━━ DATA ROWS ━━

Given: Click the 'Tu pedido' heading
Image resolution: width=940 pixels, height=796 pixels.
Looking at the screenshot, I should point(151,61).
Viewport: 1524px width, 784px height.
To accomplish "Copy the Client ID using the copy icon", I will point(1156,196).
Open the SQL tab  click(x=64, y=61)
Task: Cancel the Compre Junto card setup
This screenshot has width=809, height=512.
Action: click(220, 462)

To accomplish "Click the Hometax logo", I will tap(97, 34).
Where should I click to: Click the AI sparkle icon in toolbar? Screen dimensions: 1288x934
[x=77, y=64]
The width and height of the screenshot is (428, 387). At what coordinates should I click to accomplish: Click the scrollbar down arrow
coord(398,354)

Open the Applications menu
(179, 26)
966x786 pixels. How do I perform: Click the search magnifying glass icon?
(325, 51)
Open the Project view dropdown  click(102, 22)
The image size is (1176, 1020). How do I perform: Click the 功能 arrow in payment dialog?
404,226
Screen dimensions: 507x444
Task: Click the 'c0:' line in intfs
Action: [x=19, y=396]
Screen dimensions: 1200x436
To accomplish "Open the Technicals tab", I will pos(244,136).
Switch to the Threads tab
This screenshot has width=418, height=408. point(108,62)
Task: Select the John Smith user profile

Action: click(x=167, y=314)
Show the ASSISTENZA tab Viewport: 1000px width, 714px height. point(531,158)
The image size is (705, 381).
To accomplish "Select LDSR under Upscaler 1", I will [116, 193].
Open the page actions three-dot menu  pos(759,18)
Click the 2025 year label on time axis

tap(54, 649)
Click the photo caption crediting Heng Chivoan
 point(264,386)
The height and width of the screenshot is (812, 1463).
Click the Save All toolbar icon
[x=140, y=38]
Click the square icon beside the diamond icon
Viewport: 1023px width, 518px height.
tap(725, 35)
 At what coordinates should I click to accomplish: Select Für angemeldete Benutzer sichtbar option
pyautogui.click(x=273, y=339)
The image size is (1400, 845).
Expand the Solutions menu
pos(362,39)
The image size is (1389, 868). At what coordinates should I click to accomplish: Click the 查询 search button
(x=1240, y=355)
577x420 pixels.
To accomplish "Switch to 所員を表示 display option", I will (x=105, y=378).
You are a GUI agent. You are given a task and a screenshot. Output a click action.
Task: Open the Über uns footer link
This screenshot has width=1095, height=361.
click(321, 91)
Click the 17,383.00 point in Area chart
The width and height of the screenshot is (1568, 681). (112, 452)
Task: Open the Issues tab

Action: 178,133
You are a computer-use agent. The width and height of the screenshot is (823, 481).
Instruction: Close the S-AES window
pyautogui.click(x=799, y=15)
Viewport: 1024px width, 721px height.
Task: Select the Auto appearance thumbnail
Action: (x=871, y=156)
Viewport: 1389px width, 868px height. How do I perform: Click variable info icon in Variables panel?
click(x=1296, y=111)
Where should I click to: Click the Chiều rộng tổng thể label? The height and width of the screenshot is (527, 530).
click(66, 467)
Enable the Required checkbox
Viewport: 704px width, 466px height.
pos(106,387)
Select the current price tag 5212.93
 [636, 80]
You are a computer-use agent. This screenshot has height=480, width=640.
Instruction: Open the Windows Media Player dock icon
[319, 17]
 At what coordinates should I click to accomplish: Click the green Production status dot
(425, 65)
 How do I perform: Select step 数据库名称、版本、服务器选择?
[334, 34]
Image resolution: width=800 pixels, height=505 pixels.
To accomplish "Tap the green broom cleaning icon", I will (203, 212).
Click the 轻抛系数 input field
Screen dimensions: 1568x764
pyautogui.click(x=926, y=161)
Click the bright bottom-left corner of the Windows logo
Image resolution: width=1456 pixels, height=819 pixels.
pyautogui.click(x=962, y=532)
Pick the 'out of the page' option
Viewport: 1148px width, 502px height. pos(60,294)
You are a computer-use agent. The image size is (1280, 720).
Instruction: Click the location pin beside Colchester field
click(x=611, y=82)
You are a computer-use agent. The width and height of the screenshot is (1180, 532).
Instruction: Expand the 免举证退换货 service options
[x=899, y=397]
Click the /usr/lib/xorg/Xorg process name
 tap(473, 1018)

━━━

- WRITTEN REQUEST
Convert the entries above into a JSON list of strings, with each line as its own string and blank lines left out.

- OUTPUT BELOW
[
  "Given: Click the 'Tu pedido' heading",
  "Image resolution: width=940 pixels, height=796 pixels.",
  "Looking at the screenshot, I should point(151,61).",
  "Viewport: 1524px width, 784px height.",
  "To accomplish \"Copy the Client ID using the copy icon\", I will point(1156,196).",
  "Open the SQL tab  click(x=64, y=61)",
  "Task: Cancel the Compre Junto card setup",
  "This screenshot has width=809, height=512.",
  "Action: click(220, 462)",
  "To accomplish \"Click the Hometax logo\", I will tap(97, 34).",
  "Where should I click to: Click the AI sparkle icon in toolbar? Screen dimensions: 1288x934",
  "[x=77, y=64]",
  "The width and height of the screenshot is (428, 387). At what coordinates should I click to accomplish: Click the scrollbar down arrow",
  "coord(398,354)",
  "Open the Applications menu",
  "(179, 26)",
  "966x786 pixels. How do I perform: Click the search magnifying glass icon?",
  "(325, 51)",
  "Open the Project view dropdown  click(102, 22)",
  "The image size is (1176, 1020). How do I perform: Click the 功能 arrow in payment dialog?",
  "404,226",
  "Screen dimensions: 507x444",
  "Task: Click the 'c0:' line in intfs",
  "Action: [x=19, y=396]",
  "Screen dimensions: 1200x436",
  "To accomplish \"Open the Technicals tab\", I will pos(244,136).",
  "Switch to the Threads tab",
  "This screenshot has width=418, height=408. point(108,62)",
  "Task: Select the John Smith user profile",
  "Action: click(x=167, y=314)",
  "Show the ASSISTENZA tab Viewport: 1000px width, 714px height. point(531,158)",
  "The image size is (705, 381).",
  "To accomplish \"Select LDSR under Upscaler 1\", I will [116, 193].",
  "Open the page actions three-dot menu  pos(759,18)",
  "Click the 2025 year label on time axis",
  "tap(54, 649)",
  "Click the photo caption crediting Heng Chivoan",
  " point(264,386)",
  "The height and width of the screenshot is (812, 1463).",
  "Click the Save All toolbar icon",
  "[x=140, y=38]",
  "Click the square icon beside the diamond icon",
  "Viewport: 1023px width, 518px height.",
  "tap(725, 35)",
  " At what coordinates should I click to accomplish: Select Für angemeldete Benutzer sichtbar option",
  "pyautogui.click(x=273, y=339)",
  "The image size is (1400, 845).",
  "Expand the Solutions menu",
  "pos(362,39)",
  "The image size is (1389, 868). At what coordinates should I click to accomplish: Click the 查询 search button",
  "(x=1240, y=355)",
  "577x420 pixels.",
  "To accomplish \"Switch to 所員を表示 display option\", I will (x=105, y=378).",
  "You are a GUI agent. You are given a task and a screenshot. Output a click action.",
  "Task: Open the Über uns footer link",
  "This screenshot has width=1095, height=361.",
  "click(321, 91)",
  "Click the 17,383.00 point in Area chart",
  "The width and height of the screenshot is (1568, 681). (112, 452)",
  "Task: Open the Issues tab",
  "Action: 178,133",
  "You are a computer-use agent. The width and height of the screenshot is (823, 481).",
  "Instruction: Close the S-AES window",
  "pyautogui.click(x=799, y=15)",
  "Viewport: 1024px width, 721px height.",
  "Task: Select the Auto appearance thumbnail",
  "Action: (x=871, y=156)",
  "Viewport: 1389px width, 868px height. How do I perform: Click variable info icon in Variables panel?",
  "click(x=1296, y=111)",
  "Where should I click to: Click the Chiều rộng tổng thể label? The height and width of the screenshot is (527, 530).",
  "click(66, 467)",
  "Enable the Required checkbox",
  "Viewport: 704px width, 466px height.",
  "pos(106,387)",
  "Select the current price tag 5212.93",
  " [636, 80]",
  "You are a computer-use agent. This screenshot has height=480, width=640.",
  "Instruction: Open the Windows Media Player dock icon",
  "[319, 17]",
  " At what coordinates should I click to accomplish: Click the green Production status dot",
  "(425, 65)",
  " How do I perform: Select step 数据库名称、版本、服务器选择?",
  "[334, 34]",
  "Image resolution: width=800 pixels, height=505 pixels.",
  "To accomplish \"Tap the green broom cleaning icon\", I will (203, 212).",
  "Click the 轻抛系数 input field",
  "Screen dimensions: 1568x764",
  "pyautogui.click(x=926, y=161)",
  "Click the bright bottom-left corner of the Windows logo",
  "Image resolution: width=1456 pixels, height=819 pixels.",
  "pyautogui.click(x=962, y=532)",
  "Pick the 'out of the page' option",
  "Viewport: 1148px width, 502px height. pos(60,294)",
  "You are a computer-use agent. The image size is (1280, 720).",
  "Instruction: Click the location pin beside Colchester field",
  "click(x=611, y=82)",
  "You are a computer-use agent. The width and height of the screenshot is (1180, 532).",
  "Instruction: Expand the 免举证退换货 service options",
  "[x=899, y=397]",
  "Click the /usr/lib/xorg/Xorg process name",
  " tap(473, 1018)"
]